For the case of using LZC in biomedical signaling: https://www.researchgate.net/publication/242745630_Application_of_the_Lempel-Ziv_complexity_measure_to_the_analysis_of_biosignals_and_medical_images and https://www.researchgate.net/publication/6723694_Interpretation_of_the_Lempel-Ziv_Complexity_Measure_in_the_Context_of_Biomedical_Signal_Analysis

For implementation of this method to fMRI signal: https://www.biorxiv.org/content/10.1101/2020.06.11.106476v1

For an implementation (and many other cool measures) in MATLAB: https://github.com/SorenWT/dynameas (It would be really cool to have this in AFNILAND. Currently, I am extracting the signal using 3dmaskave and doing further stuff on MATLAB. Maybe a program called 3dLZC? 8-))

The interpretation of LZC: This is a tricky one. Authors from the link above think it can be used to calculate complexity (duh) of fMRI signal and it’s different in so-called core and periphery regions and it changes from rest to task. And median frequency (the frequency that seperates the power spectrum to two equal halves) modulates the complexity. I have some hypotheses too, but they are hypotheses at best (right now).

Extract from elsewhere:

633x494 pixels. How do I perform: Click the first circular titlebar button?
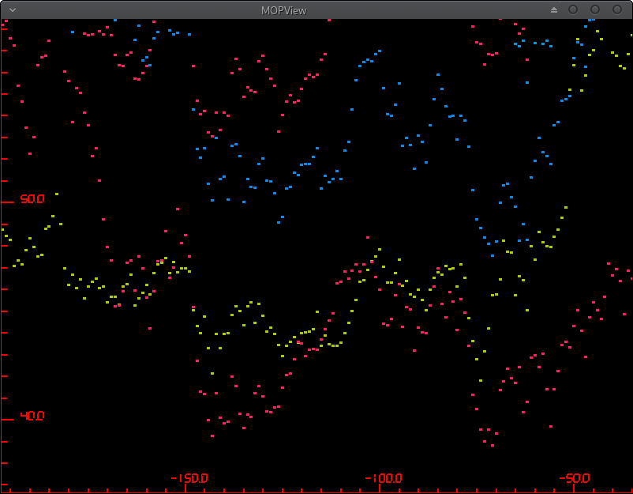[x=572, y=9]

fSD: This is a simpler one. SD is the good old standart deviation. How can an SD be fractional? Take the SD of slow3 frequency and divide it by SD of whole frequency band. This is the fSD of slow3 (you can do the same to whatever frequency band you want).

Interpretation: It gives you a proxy of brain signal’s adaptability (and if it is too much, unstability). For a heathy case: https://www.jneurosci.org/content/31/12/4496#:~:text=A%20more%20variable%20brain%20is%20a%20more%20effective%20brain&text=With%20relatively%20greater%20variability%2C%20and,from%20one%20state%20to%20another.

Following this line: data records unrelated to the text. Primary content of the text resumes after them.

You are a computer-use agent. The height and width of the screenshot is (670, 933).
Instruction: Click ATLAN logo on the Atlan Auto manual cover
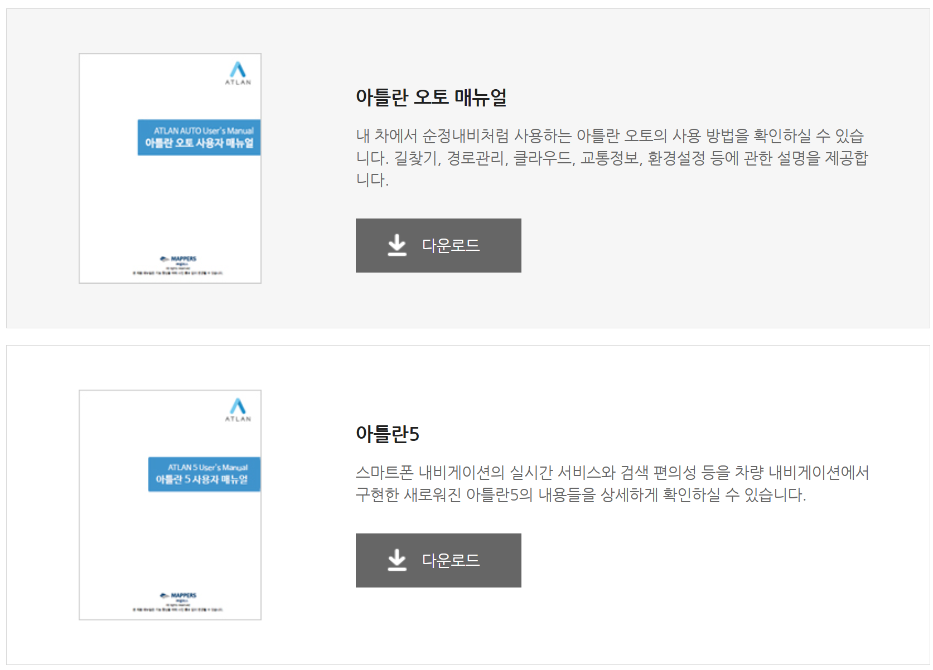pyautogui.click(x=238, y=73)
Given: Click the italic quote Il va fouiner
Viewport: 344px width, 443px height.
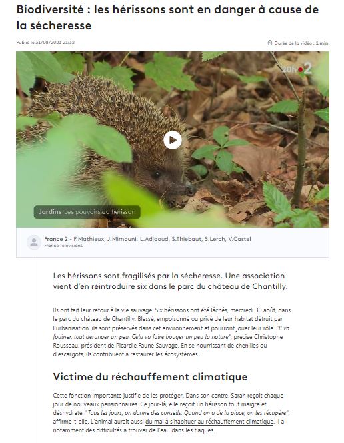Looking at the screenshot, I should (x=171, y=332).
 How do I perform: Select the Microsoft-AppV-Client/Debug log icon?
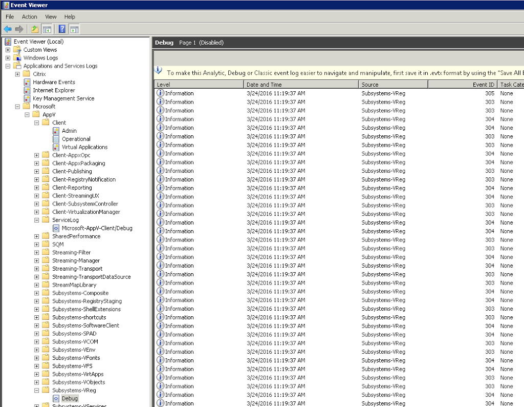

For a pathological case: https://www.researchgate.net/publication/328563566_Opposing_patterns_of_neuronal_variability_in_the_sensorimotor_network_mediate_cyclothymic_and_depressive_temperaments

https://www.ncbi.nlm.nih.gov/pmc/articles/PMC4855585/#si1

So that’s all I guess. Sorry for the really long post. I got carried away and wrote a lot. And thank you.